Взглянем на это с топономной точки зрения. Оба случая (конус и пирамида) можно представить как постепенно сужающиеся пло­ские круги топоном или прямоугольные пластины, положенные друг на друга. Это чем-то напоминает детскую пирамиду, где кружки на­кладываются по степени уменьшения на вертикальный стержень. Каждая более верхняя, уменьшающаяся плоскость — это не отсека­ние «лишних» топоном, но уменьшение с высотой масштаба каждой такой плоскости, где значение взаиморасположения всех входящих в нее топоном не изменяется. Суть изменения масштаба будет из­ложена в следующем разделе. Пока же отметим, что такое сужение области психологического пространства на пути вверх — это то же самое, что ограничение области деятельности в зависимости от пси­хологического статуса.

Ранее мы уже определили, что чем ниже расположены топономы, тем инфантильнее связанные с ними ассоциации. Но тем больше и степень свободы. Поэтому нижние круги — область передвижения, верхние — жестового движения, самый верх — область мимики. Ко­нус и пирамида — это как бы представленная целиком эволюция вне-речевого общения (от большего масштаба жестовых движений к все меньшему по мере взросления), а точнее, — наглядно представленная эволюция пространственной модальности периметра снизу вверх.

Как круг и прямоугольник, все остальные формы периметра то­же модальны.

Многоугольник — это образ, стремящийся к кругу (от искусст­венности к естественности), где количество углов отражает опреде­ленный этап на пути плавного перехода прямоугольной модально­сти в круглую.

Треугольник (в общем виде треугольная пирамида) — это мо­дальность особого рода. Она очень редко используется как зримое очертание периметра психологического пространства и чаще всего служит обозначением общения для полноценного (360°) обзора, ко­торое могут осуществить только как минимум три человека и о чем мы говорили в главе «Сагитталь». Таким образом, в данном случае наиболее актуальными становятся только те топономы, которые за­ключены внутри такого треугольника, этого самого малого хорово­да. Все же сказанное о структуре «психологической» пирамиды от­носится и к такой же треугольной.

Возвращаясь к теме вокального происхождения периметра пси­хологического пространства, отметим, что грозные ноты в нашем голосе — сочетание увеличения громкости и понижения звука, то же самое вокальное обозначение границы своей территории, кото­рое всегда имело предупреждающее значение. А вместе с этим увеличение периметра внешнего психологического пространства за пределы, ограниченные возможностью жестового движения. И во­обще, не только голос, но, например, и взгляд («орлиный взор») расширяет зону своей территории, повышает статус человека. Чем больше область владения, тем значительнее масштаб того, что мы по эстафете из древности называем «сферой влияния».

Масштаб

Известно, что оптимальная комфортная высота потолков равна примерно 4-м метрам. Это в 2,35 раза больше среднего роста человека. Откуда именно такое соотношение? Именно во столько же раз рост взрослого больше среднего роста годовалого ребенка. Этого примера достаточно, что­бы убедиться, что больший или меньший периметр психологичес­кого пространства количества топоном не меняет, но изменяет лишь длину эгоналей между ними.

* * * *

_Что сделать_
#1 Определите, согласуется ли каждое утверждение с текстом о периметре психологического пространства. Для каждого ответьте «да» или «нет» и приведите точную цитату из текста, на которой основан ответ.
(а) Треугольник часто служит зримым очертанием периметра психологического пространства.
(б) Чем ниже расположены топономы, тем инфантильнее связанные с ними ассоциации.
(в) Оптимальная комфортная высота потолков в 2,35 раза больше среднего роста человека.
#2 Ответьте по тексту о периметре психологического пространства на следующие вопросы:
(а) Какая часть конуса и пирамиды является областью мимики?
(б) Какое наименьшее число людей может осуществить общение для полноценного (360°) обзора?
(в) Чему примерно равна оптимальная комфортная высота потолков?
#3 Напишите продолжение текста о периметре психологического пространства, начиная сразу после его последнего предложения.

_Сохранённые данные_

* * * *

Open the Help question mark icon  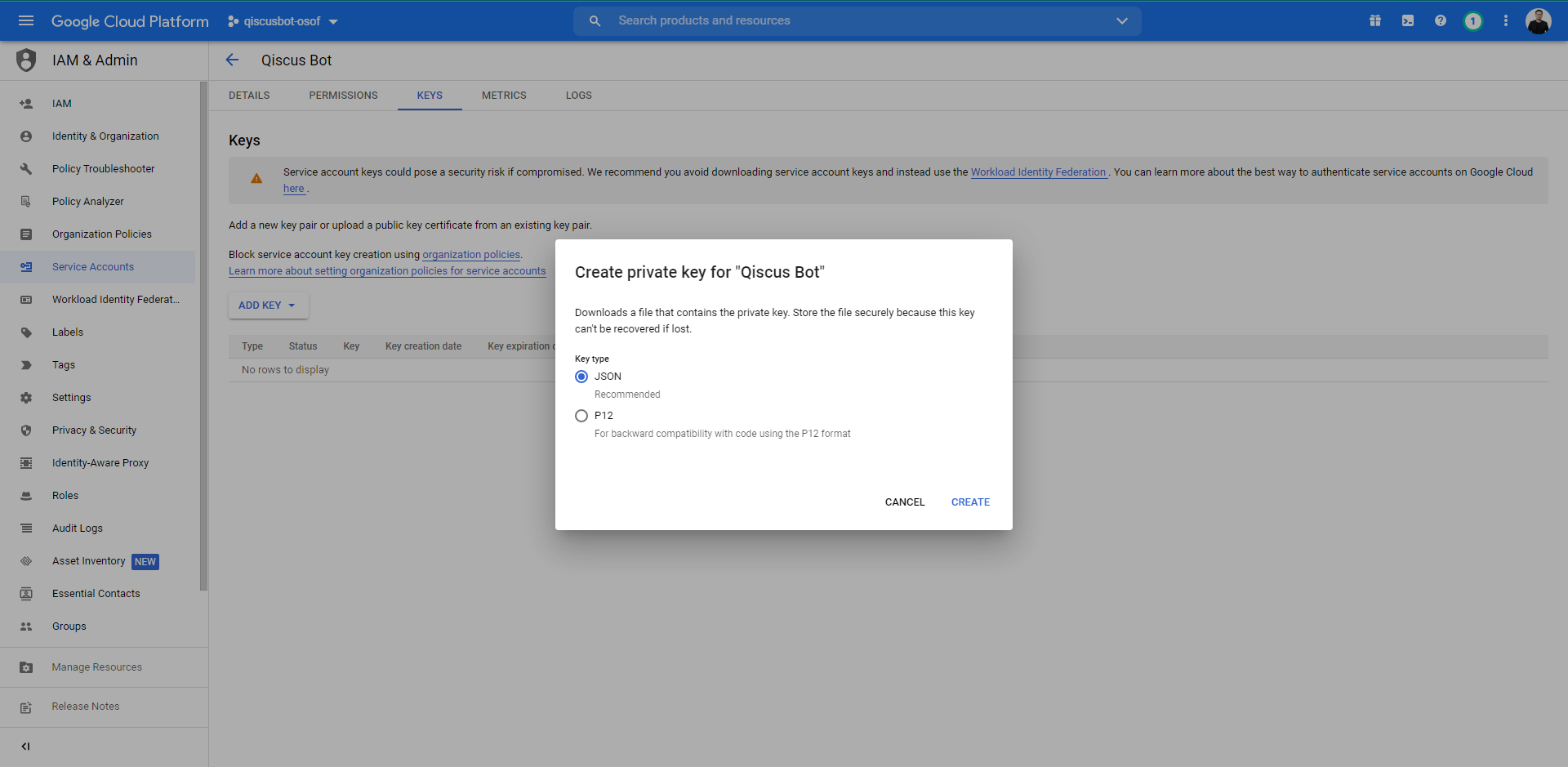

* * * *

_Ответы к заданиям_
#1
(а) Нет: «Она очень редко используется как зримое очертание периметра психологического пространства».
(б) Да: «чем ниже расположены топономы, тем инфантильнее связанные с ними ассоциации».
(в) Да: «Это в 2,35 раза больше среднего роста человека».

#2
(а) Самый верх.
(б) Три человека.
(в) Примерно 4 метрам.

#3
Если сравнить между собой большое живописное полотно и его уменьшенную репродукцию, то композиционный смысл картины не изменится. Сохранится практически все, кроме степени эмоциональ­ного воздействия. Здесь мы можем провести полную аналогию с мощностью жестового движения, при котором его семантика опре­деляется исключительно направлением движения, а средство, ука­зывающее на это направление (взгляд, поворот головы, поза и т.д.), определяет лишь степень его эмоциональной насыщенности или, иначе говоря, — мощность знака.

Таким образом (а это будет верным по отношению к любой фор­ме проявления внеречевого визуального высказывания), чем боль­ше расстояние между одними и теми же топономами (т.е. с уве­личением периметра) внешнего психологического пространства, тем выше и эмоциональная насыщенность внеречевого текста.

В области ощущений нет метрических систем, кроме одного — тела человека. Человек — мера всех вещей. Этот древнейший постулат определяет среднее значение всего, что кажется нам тяжелым или легким, высоким или низким, далеким или близким.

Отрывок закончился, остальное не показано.